The Spirits of Pernambuco, 2004
It is on the fertile lands of Pernambuco that the “mill lords” settled during the colonization, which will make Brazil the first world producer of sugar, in the 18th century.
The development of this product on the European markets attracted many settlers. In a hurry to populate the immense wasteland coastline, the Portuguese lords (but also Dutch, Norman or English) willingly joined forces with the country’s Indians, and later with the black slaves who came from Africa to serve in the casa grande, the manor house,
and work in the fields.
“The belly, which gives the children, is the most productive part of the slave property”, claims then a manifesto, quoted by the sociologist Nordestin Joaquim Nabuco.

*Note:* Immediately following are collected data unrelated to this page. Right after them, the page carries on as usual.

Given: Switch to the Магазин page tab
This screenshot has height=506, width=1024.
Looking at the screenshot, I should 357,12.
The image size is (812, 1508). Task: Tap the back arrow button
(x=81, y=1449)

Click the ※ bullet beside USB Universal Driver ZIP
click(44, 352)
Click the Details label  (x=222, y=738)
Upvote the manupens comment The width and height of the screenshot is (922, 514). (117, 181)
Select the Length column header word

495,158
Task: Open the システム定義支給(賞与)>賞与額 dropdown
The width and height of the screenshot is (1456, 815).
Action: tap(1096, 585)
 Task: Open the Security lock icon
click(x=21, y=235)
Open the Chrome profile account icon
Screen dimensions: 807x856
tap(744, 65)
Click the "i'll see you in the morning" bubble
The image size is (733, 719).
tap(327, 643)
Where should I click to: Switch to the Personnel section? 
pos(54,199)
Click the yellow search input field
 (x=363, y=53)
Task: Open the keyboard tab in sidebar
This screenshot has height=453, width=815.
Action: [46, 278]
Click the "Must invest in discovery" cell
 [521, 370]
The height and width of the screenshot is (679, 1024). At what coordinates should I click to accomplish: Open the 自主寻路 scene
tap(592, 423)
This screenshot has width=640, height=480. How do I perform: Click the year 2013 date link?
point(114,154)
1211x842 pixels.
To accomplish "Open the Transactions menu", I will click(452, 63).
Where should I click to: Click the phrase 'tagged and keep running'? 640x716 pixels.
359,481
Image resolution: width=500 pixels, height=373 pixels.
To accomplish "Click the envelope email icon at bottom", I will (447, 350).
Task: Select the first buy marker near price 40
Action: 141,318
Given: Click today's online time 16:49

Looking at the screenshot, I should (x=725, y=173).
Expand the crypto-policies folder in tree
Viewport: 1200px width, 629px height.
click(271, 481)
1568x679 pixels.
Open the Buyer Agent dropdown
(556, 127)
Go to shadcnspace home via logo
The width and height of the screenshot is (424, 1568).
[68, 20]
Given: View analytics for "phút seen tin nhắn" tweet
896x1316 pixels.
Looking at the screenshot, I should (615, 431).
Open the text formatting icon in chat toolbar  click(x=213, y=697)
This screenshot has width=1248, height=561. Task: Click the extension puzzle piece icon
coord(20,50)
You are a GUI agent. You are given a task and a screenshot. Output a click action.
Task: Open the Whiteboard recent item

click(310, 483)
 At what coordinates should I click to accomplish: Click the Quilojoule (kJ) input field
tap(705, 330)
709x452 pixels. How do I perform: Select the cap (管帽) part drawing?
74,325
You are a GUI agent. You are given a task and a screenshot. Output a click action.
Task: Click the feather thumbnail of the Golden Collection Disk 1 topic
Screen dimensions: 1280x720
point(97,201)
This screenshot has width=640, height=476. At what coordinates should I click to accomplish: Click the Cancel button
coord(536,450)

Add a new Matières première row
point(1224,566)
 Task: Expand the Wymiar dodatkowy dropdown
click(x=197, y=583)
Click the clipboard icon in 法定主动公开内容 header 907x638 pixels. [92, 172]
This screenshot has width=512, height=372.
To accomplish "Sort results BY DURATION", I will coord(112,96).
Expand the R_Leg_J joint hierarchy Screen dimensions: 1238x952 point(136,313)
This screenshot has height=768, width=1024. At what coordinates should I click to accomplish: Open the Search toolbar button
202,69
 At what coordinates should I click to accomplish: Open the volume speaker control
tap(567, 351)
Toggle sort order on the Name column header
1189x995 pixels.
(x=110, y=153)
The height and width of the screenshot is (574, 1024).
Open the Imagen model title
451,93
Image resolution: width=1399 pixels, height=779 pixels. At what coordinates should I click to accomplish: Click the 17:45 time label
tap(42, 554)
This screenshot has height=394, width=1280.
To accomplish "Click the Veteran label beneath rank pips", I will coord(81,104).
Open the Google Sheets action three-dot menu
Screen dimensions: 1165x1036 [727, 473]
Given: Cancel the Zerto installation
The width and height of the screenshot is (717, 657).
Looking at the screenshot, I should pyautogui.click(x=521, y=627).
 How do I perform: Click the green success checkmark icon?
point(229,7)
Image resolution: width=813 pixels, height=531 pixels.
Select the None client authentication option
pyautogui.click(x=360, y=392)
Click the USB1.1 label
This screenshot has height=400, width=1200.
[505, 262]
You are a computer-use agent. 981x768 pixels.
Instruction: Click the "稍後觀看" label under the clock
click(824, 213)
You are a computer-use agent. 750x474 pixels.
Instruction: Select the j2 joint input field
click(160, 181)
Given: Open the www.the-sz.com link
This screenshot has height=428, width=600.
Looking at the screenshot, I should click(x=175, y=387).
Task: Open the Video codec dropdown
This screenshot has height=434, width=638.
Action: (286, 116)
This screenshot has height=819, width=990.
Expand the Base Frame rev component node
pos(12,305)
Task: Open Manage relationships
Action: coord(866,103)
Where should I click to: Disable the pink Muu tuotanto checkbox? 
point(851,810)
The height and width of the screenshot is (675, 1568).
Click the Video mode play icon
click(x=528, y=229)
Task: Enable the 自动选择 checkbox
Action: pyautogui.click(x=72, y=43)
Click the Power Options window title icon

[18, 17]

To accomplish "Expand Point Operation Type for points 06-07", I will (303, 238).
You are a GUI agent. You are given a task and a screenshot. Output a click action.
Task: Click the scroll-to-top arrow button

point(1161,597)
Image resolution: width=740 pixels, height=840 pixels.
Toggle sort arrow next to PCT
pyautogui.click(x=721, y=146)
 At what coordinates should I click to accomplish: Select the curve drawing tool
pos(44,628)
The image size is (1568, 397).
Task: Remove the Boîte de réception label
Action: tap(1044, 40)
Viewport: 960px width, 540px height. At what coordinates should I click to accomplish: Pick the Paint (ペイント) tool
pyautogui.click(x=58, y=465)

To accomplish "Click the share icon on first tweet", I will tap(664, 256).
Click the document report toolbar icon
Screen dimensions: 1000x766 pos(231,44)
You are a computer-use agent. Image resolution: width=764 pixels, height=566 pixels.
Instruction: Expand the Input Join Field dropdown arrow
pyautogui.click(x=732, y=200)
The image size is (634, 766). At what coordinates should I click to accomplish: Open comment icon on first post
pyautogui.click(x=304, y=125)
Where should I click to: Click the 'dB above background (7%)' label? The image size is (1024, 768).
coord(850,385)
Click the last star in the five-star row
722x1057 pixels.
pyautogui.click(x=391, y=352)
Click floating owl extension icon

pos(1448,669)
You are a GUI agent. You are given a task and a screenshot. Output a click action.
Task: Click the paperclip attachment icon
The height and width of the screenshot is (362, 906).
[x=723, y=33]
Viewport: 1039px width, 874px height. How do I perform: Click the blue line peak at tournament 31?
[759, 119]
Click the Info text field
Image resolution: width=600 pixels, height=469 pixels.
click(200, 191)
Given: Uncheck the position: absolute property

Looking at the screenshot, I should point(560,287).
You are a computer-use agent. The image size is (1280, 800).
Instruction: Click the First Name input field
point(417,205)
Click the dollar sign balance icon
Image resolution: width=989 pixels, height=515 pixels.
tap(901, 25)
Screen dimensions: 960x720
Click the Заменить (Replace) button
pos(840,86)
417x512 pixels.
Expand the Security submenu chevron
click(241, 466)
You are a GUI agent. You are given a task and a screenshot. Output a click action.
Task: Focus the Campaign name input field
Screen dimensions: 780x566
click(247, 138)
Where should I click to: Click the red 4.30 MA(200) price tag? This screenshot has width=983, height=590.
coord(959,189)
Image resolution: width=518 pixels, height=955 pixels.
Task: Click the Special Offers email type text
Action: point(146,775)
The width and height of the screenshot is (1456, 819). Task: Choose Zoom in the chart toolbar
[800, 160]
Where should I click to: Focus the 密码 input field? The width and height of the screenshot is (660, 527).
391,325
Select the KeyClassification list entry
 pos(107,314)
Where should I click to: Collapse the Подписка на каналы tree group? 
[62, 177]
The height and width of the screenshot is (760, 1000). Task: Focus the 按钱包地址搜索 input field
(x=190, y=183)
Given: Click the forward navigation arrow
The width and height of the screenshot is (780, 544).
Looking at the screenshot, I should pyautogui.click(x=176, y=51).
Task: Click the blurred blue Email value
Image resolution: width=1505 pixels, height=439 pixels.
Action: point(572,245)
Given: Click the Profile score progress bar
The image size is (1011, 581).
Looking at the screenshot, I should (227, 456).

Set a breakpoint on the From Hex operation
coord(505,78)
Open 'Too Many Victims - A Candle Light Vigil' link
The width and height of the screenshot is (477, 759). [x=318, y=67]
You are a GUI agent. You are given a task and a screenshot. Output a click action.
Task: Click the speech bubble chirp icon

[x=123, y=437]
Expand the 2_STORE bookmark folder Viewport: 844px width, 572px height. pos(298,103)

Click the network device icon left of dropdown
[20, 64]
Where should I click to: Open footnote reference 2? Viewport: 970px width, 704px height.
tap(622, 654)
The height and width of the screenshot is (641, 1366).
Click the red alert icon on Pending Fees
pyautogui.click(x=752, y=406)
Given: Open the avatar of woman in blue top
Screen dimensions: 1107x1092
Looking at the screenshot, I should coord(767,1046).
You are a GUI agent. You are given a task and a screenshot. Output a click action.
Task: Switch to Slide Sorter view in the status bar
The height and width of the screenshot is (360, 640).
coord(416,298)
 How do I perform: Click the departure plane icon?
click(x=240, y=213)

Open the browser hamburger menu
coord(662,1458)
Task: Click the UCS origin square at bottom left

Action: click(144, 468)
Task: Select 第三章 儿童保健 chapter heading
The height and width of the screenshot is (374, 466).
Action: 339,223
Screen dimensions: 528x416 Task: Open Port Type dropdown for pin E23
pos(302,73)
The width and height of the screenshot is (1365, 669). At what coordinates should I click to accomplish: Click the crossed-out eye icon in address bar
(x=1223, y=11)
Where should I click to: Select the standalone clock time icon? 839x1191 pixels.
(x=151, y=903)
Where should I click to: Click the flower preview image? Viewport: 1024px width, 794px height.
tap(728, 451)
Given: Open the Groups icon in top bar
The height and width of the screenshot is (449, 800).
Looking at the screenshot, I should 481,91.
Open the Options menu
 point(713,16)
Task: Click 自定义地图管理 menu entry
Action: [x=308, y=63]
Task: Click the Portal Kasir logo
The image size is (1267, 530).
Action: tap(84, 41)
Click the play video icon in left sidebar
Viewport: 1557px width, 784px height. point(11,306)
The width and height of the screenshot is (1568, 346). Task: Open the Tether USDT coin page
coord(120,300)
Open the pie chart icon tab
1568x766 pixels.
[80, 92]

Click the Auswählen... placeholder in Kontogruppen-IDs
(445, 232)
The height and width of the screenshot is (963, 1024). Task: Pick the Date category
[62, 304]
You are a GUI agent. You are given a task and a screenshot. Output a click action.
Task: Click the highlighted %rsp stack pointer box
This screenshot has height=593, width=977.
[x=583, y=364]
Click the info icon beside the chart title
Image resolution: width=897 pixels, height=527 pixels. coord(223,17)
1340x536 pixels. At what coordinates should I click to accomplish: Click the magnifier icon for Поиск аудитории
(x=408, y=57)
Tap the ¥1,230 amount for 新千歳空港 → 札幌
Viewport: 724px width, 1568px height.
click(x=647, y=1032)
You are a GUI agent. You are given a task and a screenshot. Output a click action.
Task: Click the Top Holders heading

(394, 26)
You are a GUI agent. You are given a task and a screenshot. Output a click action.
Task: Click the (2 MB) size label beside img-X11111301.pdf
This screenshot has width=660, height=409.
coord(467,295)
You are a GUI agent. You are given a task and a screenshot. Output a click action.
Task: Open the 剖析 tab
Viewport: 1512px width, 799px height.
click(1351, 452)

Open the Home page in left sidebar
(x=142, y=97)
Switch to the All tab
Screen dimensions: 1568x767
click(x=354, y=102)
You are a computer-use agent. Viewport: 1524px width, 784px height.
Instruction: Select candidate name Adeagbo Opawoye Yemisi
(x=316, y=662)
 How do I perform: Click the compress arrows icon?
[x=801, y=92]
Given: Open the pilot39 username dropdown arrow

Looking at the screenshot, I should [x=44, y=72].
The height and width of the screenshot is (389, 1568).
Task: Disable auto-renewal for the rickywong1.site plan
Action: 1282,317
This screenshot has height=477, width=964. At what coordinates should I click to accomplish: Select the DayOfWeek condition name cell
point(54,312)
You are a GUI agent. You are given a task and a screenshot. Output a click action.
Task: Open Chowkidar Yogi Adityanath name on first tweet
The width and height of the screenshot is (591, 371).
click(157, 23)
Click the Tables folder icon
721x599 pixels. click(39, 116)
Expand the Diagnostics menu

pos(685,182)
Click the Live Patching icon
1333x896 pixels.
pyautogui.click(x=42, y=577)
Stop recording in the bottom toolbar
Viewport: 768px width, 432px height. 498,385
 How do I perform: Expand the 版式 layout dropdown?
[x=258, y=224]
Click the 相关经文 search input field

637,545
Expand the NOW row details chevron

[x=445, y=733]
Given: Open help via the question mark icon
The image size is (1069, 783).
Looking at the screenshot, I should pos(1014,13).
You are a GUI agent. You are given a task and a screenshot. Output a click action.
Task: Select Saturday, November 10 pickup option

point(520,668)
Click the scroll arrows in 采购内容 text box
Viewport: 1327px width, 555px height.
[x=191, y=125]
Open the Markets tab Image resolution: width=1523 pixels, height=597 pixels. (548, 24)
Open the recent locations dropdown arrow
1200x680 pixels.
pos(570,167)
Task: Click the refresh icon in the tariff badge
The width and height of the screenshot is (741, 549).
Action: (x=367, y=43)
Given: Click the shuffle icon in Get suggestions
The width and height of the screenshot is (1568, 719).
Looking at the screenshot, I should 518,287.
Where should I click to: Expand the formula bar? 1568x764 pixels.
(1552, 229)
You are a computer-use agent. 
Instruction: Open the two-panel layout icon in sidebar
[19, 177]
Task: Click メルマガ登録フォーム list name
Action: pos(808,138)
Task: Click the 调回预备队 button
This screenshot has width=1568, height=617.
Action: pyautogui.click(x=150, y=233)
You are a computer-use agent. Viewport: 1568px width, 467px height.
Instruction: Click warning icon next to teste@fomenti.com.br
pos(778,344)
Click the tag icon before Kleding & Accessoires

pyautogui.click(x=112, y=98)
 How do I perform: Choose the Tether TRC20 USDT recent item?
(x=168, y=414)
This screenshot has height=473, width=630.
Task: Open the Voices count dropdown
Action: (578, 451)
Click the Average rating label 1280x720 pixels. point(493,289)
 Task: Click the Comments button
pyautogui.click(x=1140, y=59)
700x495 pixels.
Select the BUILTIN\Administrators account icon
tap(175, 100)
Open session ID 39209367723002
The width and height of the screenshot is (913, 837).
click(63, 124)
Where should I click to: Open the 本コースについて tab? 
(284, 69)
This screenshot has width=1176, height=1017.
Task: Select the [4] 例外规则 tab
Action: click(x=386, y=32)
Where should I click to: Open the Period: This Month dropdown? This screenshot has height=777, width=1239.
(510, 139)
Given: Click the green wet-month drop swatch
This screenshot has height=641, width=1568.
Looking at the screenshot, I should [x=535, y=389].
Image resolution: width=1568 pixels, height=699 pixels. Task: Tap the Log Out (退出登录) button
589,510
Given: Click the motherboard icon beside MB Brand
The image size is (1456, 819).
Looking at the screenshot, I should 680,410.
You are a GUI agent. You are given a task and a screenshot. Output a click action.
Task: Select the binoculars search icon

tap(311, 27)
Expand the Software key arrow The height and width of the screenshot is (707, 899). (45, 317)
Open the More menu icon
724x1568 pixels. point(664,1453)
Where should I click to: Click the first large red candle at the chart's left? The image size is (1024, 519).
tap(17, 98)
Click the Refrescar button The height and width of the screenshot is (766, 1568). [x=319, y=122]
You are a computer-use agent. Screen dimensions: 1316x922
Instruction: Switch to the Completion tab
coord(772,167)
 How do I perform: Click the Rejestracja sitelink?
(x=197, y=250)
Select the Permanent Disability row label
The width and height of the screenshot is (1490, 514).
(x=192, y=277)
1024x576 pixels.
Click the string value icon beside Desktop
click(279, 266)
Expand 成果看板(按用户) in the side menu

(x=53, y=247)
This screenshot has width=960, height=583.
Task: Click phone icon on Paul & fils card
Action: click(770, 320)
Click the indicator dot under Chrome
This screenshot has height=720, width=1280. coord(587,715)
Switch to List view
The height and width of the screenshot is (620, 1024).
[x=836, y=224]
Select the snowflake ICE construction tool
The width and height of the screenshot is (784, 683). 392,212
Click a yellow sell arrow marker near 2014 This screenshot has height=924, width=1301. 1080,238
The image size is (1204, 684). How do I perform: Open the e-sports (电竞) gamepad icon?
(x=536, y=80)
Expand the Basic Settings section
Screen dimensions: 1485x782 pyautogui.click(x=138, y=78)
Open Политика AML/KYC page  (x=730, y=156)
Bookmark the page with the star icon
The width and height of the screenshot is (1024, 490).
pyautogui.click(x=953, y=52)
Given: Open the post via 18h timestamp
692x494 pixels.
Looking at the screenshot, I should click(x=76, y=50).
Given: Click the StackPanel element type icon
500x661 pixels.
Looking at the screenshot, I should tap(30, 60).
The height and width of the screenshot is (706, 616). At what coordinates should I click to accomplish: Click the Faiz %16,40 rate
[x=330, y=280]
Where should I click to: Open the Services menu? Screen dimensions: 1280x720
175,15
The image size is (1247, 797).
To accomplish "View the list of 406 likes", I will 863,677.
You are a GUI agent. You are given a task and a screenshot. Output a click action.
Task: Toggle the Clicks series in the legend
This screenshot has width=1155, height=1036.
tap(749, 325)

From these unions will be born a mestizo population specific to the region: the caboclos, with unpredictable genetic whims. In the dirt roads that bleed the fields of sugar cane, it is not rare to meet small pink mulattoes like Flemish Jesus, red Indians, or galegos, negrillons with golden curls, a distant heritage of a Portuguese ancestor. With the abolition of slavery in the 19th century, Pernambuco had lost its dominant position on the sugar market, but the invention of the alcohol-powered combustion engine made it one of the pioneers of “green oil”, the fuel of the future.
In recent years, the economic crisis has led to a drop in production, intensifying social unrest.